E’ verso gli anni Ottanta che il modo dei giovani di vivere la notte va trasformandosi sull’onda della musica dance americana. A Riccione i locali iniziano a diventare più grandi, spostano in avanti gli orari di ingresso e di chiusura,investono tantissimo denaro in pubblicità e in animazione, mutando radicalmente il divertimento di intere generazioni.
Negli anni Ottanta le discoteche di Riccione la consacrarono come capitale italiana del mondo della notte, grazie a locali storici come la Baia Imperiale, il Prince, Pascià, Cocoricò, dove persone di ogni genere e tipo si ritrovarono a ballare fianco a fianco per intere nottate accomunate dalla passione per la house music.

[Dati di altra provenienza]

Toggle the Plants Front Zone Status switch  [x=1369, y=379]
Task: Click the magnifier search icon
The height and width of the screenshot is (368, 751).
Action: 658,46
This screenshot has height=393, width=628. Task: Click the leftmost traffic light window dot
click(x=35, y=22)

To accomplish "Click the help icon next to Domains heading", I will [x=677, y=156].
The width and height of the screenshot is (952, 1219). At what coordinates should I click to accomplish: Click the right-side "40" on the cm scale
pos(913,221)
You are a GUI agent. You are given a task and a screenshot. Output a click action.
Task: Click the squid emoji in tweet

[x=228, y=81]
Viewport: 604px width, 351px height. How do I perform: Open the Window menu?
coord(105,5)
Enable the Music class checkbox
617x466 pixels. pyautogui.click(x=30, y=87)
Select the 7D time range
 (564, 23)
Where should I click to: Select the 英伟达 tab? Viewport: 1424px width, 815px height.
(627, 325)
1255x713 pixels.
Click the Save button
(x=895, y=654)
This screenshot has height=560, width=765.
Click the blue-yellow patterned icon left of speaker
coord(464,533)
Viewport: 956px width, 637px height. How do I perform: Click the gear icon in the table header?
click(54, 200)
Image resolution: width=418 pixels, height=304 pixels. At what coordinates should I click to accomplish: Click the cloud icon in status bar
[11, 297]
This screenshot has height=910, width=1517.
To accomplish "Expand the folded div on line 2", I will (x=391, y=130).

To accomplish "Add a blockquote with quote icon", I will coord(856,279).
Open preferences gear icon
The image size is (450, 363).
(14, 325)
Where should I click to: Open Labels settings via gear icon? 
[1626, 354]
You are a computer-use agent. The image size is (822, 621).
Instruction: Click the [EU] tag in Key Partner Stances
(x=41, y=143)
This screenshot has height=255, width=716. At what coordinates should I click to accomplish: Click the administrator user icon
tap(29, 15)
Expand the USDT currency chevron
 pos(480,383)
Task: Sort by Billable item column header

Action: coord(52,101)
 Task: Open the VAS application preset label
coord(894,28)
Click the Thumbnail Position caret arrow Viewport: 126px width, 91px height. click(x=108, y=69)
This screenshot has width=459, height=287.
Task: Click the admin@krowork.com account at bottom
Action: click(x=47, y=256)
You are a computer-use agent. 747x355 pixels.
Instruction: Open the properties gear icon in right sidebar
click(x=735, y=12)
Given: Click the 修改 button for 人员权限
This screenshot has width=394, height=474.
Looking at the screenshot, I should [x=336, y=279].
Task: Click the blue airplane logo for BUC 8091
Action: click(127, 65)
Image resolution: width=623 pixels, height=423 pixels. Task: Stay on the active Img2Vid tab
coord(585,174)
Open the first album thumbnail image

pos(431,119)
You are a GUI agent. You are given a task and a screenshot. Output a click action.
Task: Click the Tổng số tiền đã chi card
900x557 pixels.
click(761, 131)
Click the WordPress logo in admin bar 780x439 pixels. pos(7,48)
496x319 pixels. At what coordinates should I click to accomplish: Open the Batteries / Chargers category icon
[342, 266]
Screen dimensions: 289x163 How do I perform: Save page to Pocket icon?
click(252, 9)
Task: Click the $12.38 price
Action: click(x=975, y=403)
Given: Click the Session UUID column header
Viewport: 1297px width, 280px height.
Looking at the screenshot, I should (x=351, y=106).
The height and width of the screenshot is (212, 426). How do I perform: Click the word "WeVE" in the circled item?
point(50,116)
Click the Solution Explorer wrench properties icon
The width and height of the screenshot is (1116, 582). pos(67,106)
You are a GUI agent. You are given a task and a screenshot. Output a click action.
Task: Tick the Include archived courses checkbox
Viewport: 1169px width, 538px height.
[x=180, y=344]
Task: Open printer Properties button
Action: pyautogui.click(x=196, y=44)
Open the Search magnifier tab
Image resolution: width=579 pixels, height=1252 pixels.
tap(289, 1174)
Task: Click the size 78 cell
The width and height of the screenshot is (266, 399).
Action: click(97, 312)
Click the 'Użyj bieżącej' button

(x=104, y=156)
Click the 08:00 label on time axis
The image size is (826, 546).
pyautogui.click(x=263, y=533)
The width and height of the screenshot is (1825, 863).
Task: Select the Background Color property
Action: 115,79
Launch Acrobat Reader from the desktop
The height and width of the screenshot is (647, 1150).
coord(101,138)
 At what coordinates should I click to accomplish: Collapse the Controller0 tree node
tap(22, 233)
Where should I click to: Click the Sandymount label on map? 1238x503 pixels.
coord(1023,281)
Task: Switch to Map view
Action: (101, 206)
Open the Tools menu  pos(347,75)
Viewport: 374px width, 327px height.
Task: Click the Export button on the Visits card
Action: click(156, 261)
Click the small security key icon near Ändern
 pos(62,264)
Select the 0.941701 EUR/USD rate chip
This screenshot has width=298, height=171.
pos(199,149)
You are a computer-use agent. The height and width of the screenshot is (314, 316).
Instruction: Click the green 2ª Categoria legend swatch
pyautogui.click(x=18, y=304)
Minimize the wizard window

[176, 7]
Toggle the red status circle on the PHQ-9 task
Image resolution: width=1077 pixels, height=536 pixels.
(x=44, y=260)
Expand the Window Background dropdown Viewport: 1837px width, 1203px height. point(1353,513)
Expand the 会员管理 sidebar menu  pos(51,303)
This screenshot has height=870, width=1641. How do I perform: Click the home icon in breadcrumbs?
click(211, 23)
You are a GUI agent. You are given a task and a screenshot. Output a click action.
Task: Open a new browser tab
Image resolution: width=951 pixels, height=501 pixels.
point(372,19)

Le discoteche furono un ottimo affare economico per la città di Riccione, ma non si può negare che molti riccionesi furono infastiditi da questa orda di giovani entusiasti della night life e costrinsero i locali sul lungomare a spostarsi lontano dal centro. E’ questo il motivo per cui oggi le discoteche Riccione sono tutte concentrate in collina nel giro di pochi chilometri.
Un ricordo dei mitici anni Ottanta e del periodo d’oro delle disco di Riccione.